**EXERCISE MATERIALS:**

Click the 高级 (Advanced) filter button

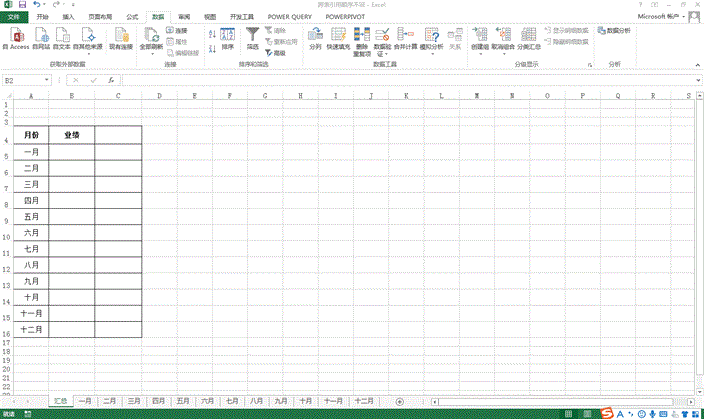[x=277, y=52]
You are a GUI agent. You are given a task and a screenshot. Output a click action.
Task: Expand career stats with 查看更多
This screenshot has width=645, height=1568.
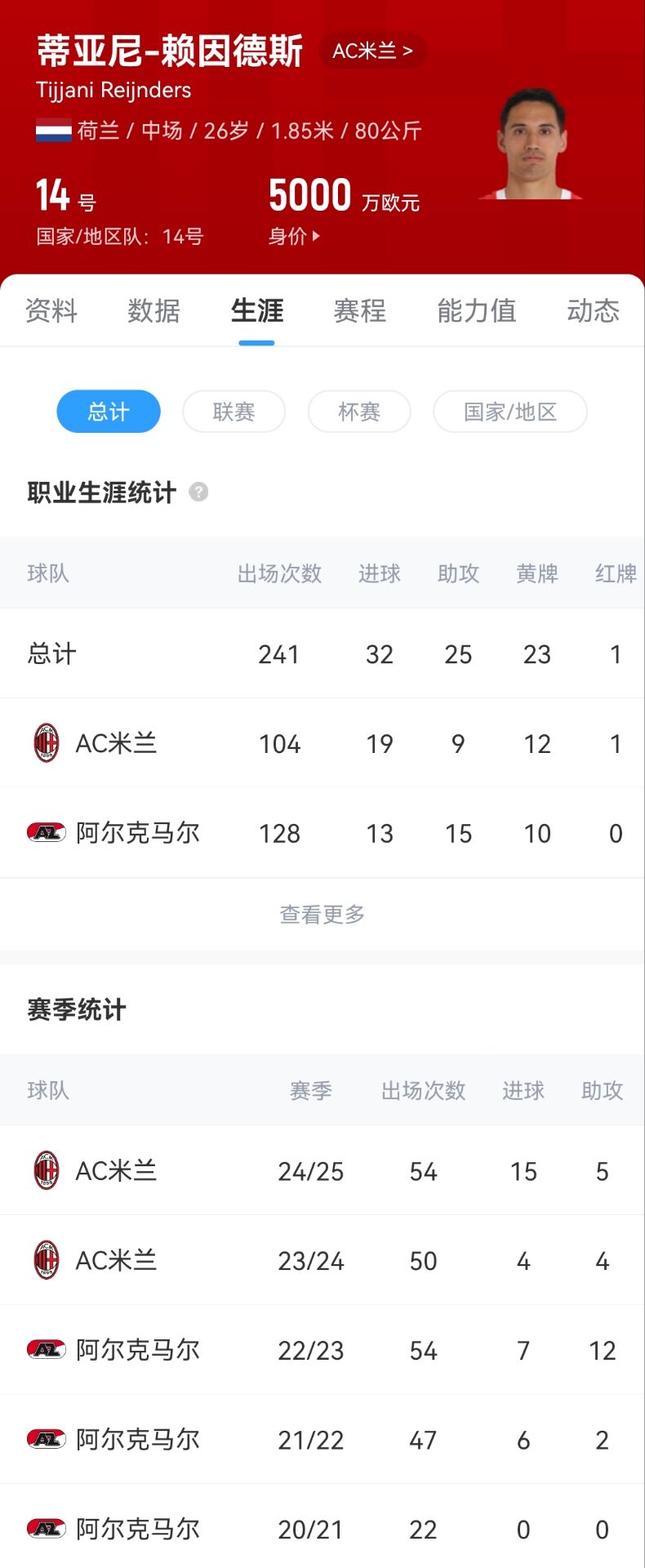(x=322, y=915)
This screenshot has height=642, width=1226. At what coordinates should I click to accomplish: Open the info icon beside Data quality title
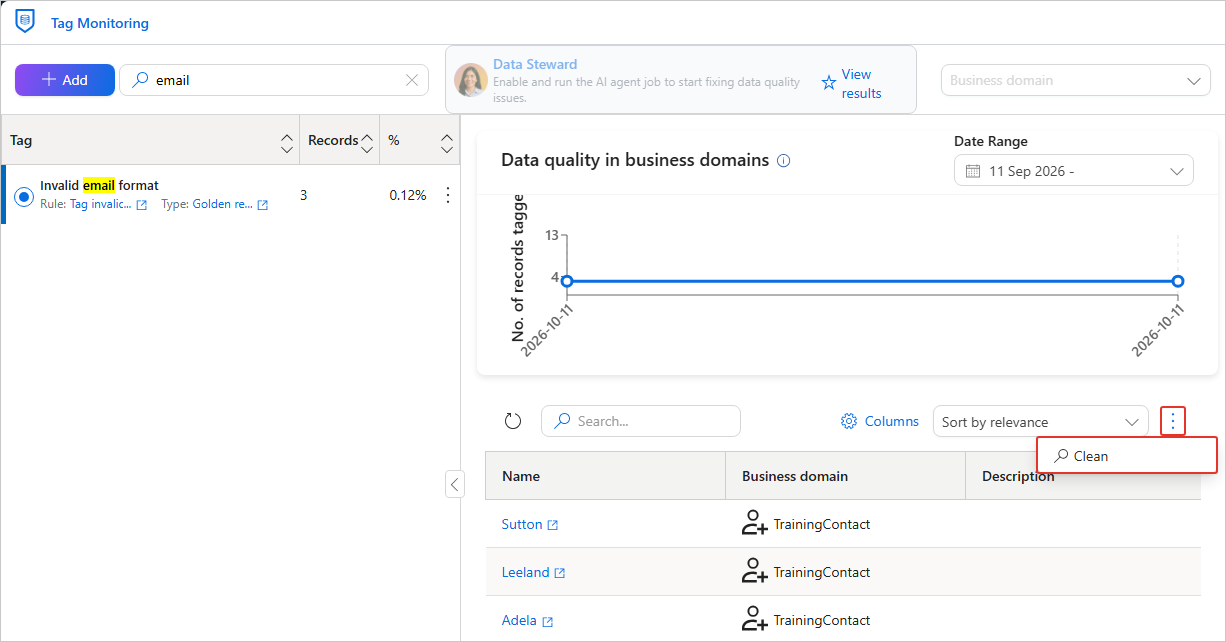[784, 160]
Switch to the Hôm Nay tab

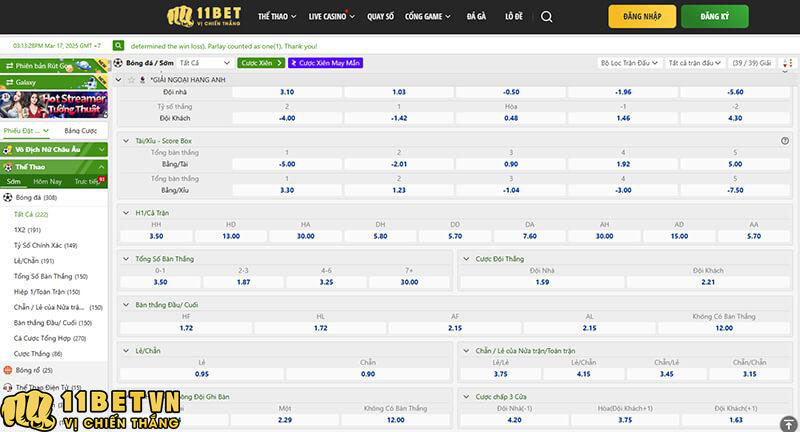point(47,181)
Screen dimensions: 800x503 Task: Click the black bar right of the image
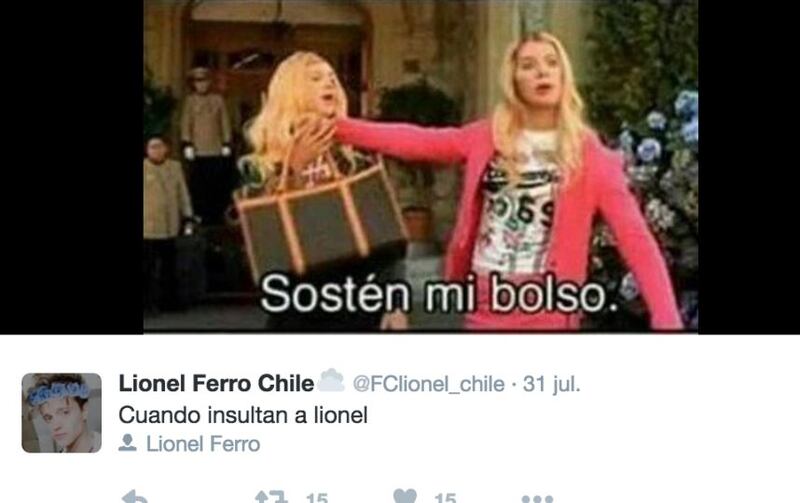pos(749,166)
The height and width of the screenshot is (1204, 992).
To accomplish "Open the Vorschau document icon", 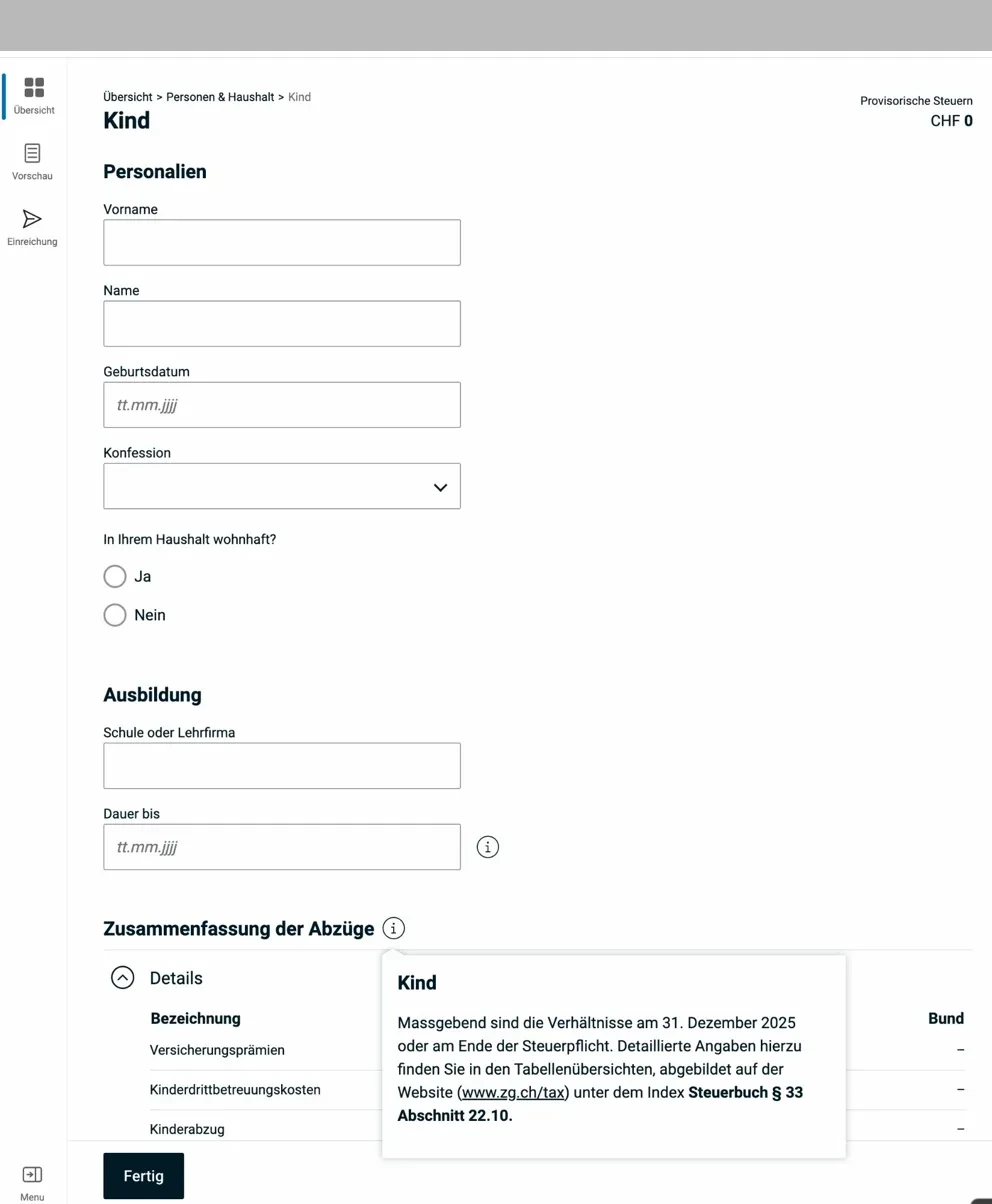I will pyautogui.click(x=33, y=153).
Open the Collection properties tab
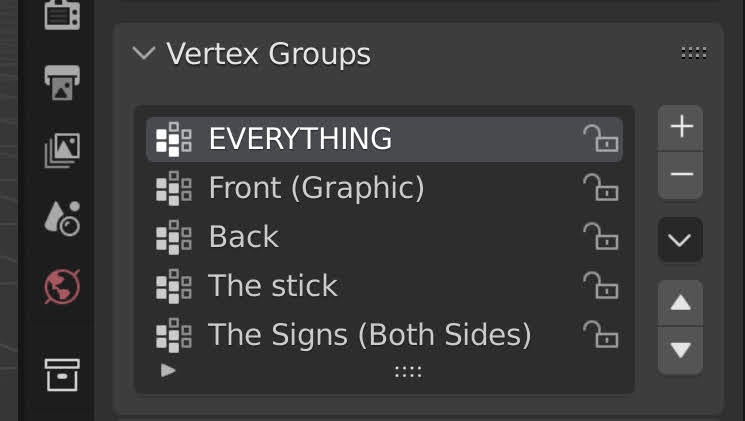 pos(62,375)
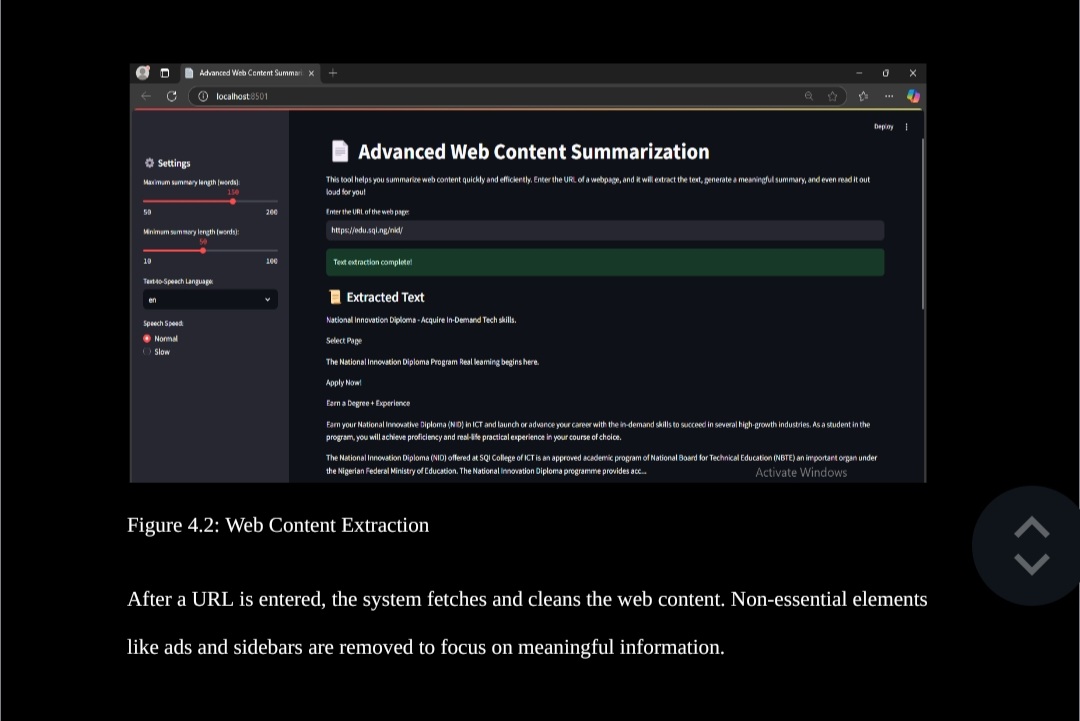Image resolution: width=1080 pixels, height=721 pixels.
Task: Open the Copilot icon in browser toolbar
Action: pos(913,96)
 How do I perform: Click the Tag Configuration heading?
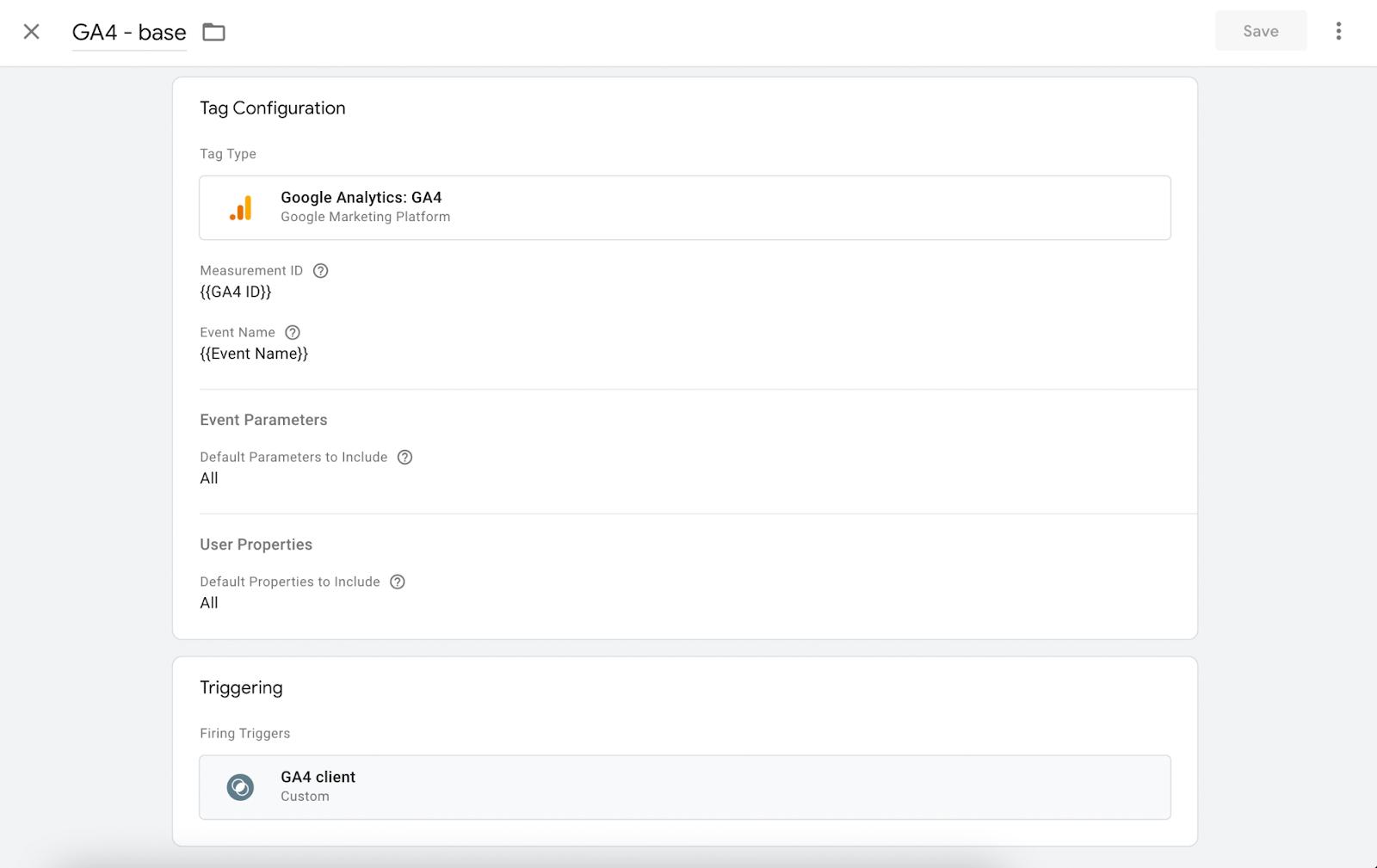tap(273, 108)
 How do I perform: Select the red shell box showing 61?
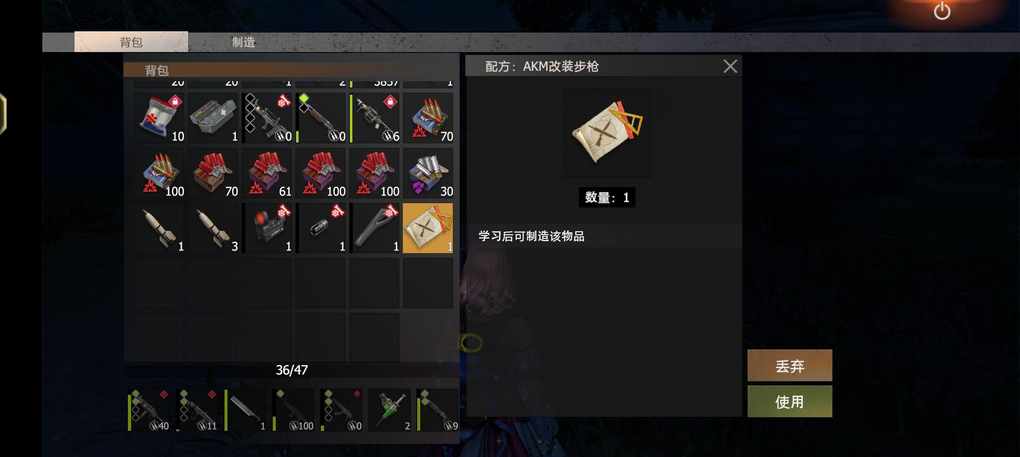pos(267,173)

**WHAT YOU HAVE TO DO:**
Copy the records above exactly, starting at the line that contains "How do I perform: Select" and ending at the end of the records, and leave the pictures out.

**WRITTEN ANSWER:**
 How do I perform: Select the red shell box showing 61?
pos(267,173)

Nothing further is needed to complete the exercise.